Recentemente, distinguida pela ONU por ser “defensora global de mulheres e raparigas”. Estas distinções motivam-na a intervir cada vez mais?
Catarina Furtado: Eu não posso afirmar estas distinções, porque de facto esta é uma distinção muito única, é um reconhecimento com a atribuição de um prémio que significa o trabalho voluntário de 23 anos ao serviço do fundo das Nações Unidas para a população enquanto Embaixadora de Boa Vontade, portanto uma distinção destas eu nunca tinha recebido, já recebi muitos prémios de carreira enquanto comunicadora, e também muitos prémios ao nível da área do meu trabalho social, da solidariedade, quer através do trabalho que faço com a Corações Com Coroa, quer com a UNFPA, quer também de Direitos Humanos, mas esta distinção é única. É uma distinção que me deixou muito comovida e que me deixou ao mesmo tempo muito reconhecida, porque de facto apesar de tudo eu sou uma portuguesa, uma gota de água, não tenho a visibilidade que outros embaixadores da Boa Vontade das Nações Unidas têm, no entanto foi reconhecido que eu tenho a mais longa de todas, que sou, e foi dito no discurso, aquela que tem trabalhado mais nesta área e que tem feito um trabalho continuado e sustentável em muitos países em desenvolvimento. Já foram mais de 12, eu já fui a Moçambique, a Cabo Verde, a São Tomé, Guiné Bissau, Timor Leste, Indonésia, Haiti, Sudão do Sul, Índia, Bangladesh, Líbano, Ganda, Gana, Egito e na verdade são países cujo os direitos das meninas e das mulheres são violados todos os dias, e cujo o investimento na saúde sexual e reprodutiva no planeamento familiar voluntário e no potencial dos jovens está muito aquém do que poderia ser, sendo que está provado efetivamente que se houver um investimento nesta área, na saúde e na educação sexual e reprodutiva, nos diretos sexuais e reprodutivos, vamos ter obviamente meninas e raparigas mais empoderadas, com poder de escolha e isso reduz significativamente a pobreza nestes países. Para além disso tenho um reconhecimento um bocadinho mais óbvio nos países lusófonos, que me conhecem, também através dos programas que faço na RTP e portanto é um reconhecimento que me deixou com uma responsabilidade acrescida de querer fazer mais e melhor, ainda me motivou mais, é evidente que estes prémios dão sempre uma motivação extra, não é que eu precisasse, porque eu tenho estas causas já muito tatuadas na minha vida, já se confundem com eu enquanto mulher, eu enquanto cidadã, eu enquanto comunicadora e eu enquanto mãe.
Em 2000, acabou por ser nomeada Embaixadora da Boa Vontade. Assistimos a uma Catarina Furtado diferente desde aí?

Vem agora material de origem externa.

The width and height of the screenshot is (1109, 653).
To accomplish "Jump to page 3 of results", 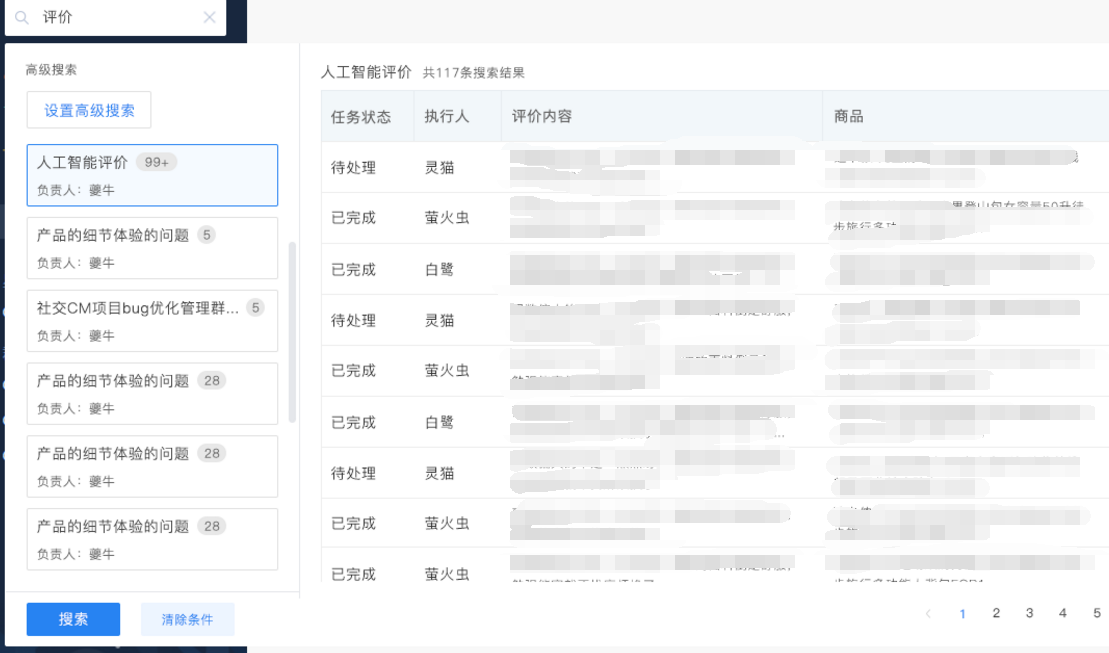I will tap(1029, 613).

Catarina Furtado: Sim, de facto quando fui nomeada pelo então Secretário-Geral das Nações Unidas, Kofi Annan, em 2000 estava longe de imaginar o que iria encontrar no mundo, sabia que o mundo era desajustado, injusto, desigual, até porque o meu pai enquanto jornalista sempre me trouxe estas realidades, o trabalho infantil, desigualdade de género, mas eu estava longe de imaginar. Sempre manifestei desde que comecei a trabalhar há 32 anos em televisão as minhas preocupações comas questões dos direitos humanos, mas estava longe de perceber que de facto as prioridades dos governos nunca passam pela saúde materna, pela saúde sexual e reprodutiva, pelos direitos das raparigas, meninas e das mulheres, pela violência com base no género e aqui estamos a falar obviamente dos casamento precoces, forçados, das gravidezes adolescentes não voluntárias, da mutilação genital feminina, todos estes atentados à saúde e educação das meninas, porque são elas que muitas vezes deixam de ir à escola, ou porque apareceu a menstruação, ou porque têm de casar, ou porque engravidaram e são imediatamente afastadas da escola e de poder realizar o seu potencial. Portanto eu estava longe de imaginar, o que eu passei a perceber é que aquilo que me é dado e ainda me é dado, isso faz parte do trabalho do UNFPA dão-me os relatórios e as estatísticas para eu estudar e depois eu no terreno sou confrontada quando vou fazer as visitas ao terreno, a convite deles ou mesmo para os meus documentários “Príncipes do Nada”, eu sou confrontada no terreno exatamente com esses números, ou seja, eu transformo os números que são apenas estatísticas no papel com a realidade. Portanto, eu falo com raparigas que não queriam casar e que estão com 12, 13, 14 anos casadas com homens de 60. Eu falo com jovens que não queriam engravidar, mas não têm realizados feitas as suas necessidades do ponto de vista do planeamento familiar voluntário, não lhes é dada essa oportunidade. Eu falo com meninas que queriam estudar, mas que estão escravas a trabalhar. Enfim, e todas estas realidades mudaram muito a minha perspetiva. Sou hoje mais informada e por isso tenho a obrigação, quanto mais informados estamos tenho obrigação de usar esta informação para agir, para denunciar, para construir.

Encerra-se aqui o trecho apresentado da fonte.